**Page extract**
====

Although this model is accurate, the process of shaping people’s collective ethics is not linear. At different points in history, humanity took backward steps and endured periods of stagnation and degradation. Some of the norms accepted not as far back as two hundred years ago are appalling to the modern mind and often cause strong reactions as to what kinds of horrible injustices took place then. This is key to understanding how fluid moral norms are: what may be perceived as appropriate in a specific period of a society may shift entirely if the circumstances change.

There is one reason it is possible to say that there are, indeed, conditions under which it is appropriate to break the law. It is a fact that social norms are exceptionally fluid and highly subjective. They usually reflect their time’s ideals and concepts prevailing the general public’s opinions. Solely because of that, I can say that it is feasible for me to break the law. However, a number of conditions must also be met.

The most important one, in the presence of which it is possible for the author to commit a legal crime, is the fact that doing otherwise would cross my own ethical values. As an example, saving one’s loved one from suffering or death when the law orders to do otherwise cannot be considered a crime as far as the author is concerned. Such instances often occur under authoritarian governments, and therefore, have happened and continue to do so in the present – since totalitarianism is a part of our reality.

====

**Direction 1**
Please reproduce the passage from the essay excerpt on breaking the law, starting at "There is one" and ending at "also be met.".
**Direction 2**
In the essay excerpt on breaking the law, what is named as the most important condition for committing a legal crime?
**Direction 3**
List the setbacks that, according to the essay excerpt on breaking the law, humanity went through at different points in history.

**Supplied records**
====

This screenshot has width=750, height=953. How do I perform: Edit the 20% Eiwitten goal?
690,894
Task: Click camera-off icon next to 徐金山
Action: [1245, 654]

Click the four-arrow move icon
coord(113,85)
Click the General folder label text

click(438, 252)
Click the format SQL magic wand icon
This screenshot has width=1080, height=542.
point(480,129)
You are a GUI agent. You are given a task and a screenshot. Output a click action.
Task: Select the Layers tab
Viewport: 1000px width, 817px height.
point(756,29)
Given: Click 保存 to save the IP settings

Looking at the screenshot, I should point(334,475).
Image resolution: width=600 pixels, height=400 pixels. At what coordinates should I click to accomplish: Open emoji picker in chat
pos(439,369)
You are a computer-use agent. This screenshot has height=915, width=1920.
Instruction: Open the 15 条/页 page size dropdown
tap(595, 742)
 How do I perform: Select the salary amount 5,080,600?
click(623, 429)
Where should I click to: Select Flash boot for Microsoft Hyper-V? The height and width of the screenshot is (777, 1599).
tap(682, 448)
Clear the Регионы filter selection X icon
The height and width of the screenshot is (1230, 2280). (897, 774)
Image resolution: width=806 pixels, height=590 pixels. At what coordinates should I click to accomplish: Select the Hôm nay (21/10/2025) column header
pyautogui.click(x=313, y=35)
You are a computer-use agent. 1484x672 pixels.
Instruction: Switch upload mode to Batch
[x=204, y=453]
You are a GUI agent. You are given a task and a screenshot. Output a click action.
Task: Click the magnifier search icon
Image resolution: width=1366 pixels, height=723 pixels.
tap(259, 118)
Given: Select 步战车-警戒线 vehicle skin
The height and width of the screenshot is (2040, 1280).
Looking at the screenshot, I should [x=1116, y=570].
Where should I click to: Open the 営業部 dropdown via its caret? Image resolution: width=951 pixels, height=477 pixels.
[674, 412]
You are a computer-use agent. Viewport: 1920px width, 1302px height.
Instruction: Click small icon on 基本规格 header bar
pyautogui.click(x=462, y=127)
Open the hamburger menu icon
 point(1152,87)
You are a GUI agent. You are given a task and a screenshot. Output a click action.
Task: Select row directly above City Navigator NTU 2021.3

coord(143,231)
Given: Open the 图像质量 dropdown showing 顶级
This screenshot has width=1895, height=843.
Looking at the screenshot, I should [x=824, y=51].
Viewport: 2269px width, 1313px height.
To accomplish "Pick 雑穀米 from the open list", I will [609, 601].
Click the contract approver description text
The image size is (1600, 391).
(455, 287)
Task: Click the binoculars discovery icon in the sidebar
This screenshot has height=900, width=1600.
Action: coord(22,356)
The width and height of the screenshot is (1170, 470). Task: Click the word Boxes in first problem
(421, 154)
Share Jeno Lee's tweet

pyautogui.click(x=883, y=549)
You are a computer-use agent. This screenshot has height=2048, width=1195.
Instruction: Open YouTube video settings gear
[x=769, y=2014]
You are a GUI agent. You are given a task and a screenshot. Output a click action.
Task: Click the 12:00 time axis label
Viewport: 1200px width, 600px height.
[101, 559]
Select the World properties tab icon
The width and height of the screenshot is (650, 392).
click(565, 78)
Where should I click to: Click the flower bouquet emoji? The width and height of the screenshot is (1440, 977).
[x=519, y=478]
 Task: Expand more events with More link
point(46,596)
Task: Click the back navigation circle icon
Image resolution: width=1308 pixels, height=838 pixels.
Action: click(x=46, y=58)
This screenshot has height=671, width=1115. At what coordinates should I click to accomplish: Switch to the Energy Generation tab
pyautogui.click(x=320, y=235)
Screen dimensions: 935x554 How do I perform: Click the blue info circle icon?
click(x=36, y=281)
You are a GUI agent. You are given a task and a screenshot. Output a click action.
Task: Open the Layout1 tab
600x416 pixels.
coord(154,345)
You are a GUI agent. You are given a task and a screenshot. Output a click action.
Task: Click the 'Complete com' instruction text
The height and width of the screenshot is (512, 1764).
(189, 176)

====

**Task answer 1**
There is one reason it is possible to say that there are, indeed, conditions under which it is appropriate to break the law. It is a fact that social norms are exceptionally fluid and highly subjective. They usually reflect their time’s ideals and concepts prevailing the general public’s opinions. Solely because of that, I can say that it is feasible for me to break the law. However, a number of conditions must also be met.

**Task answer 2**
That doing otherwise would cross the author's own ethical values.

**Task answer 3**
- backward steps
- stagnation
- degradation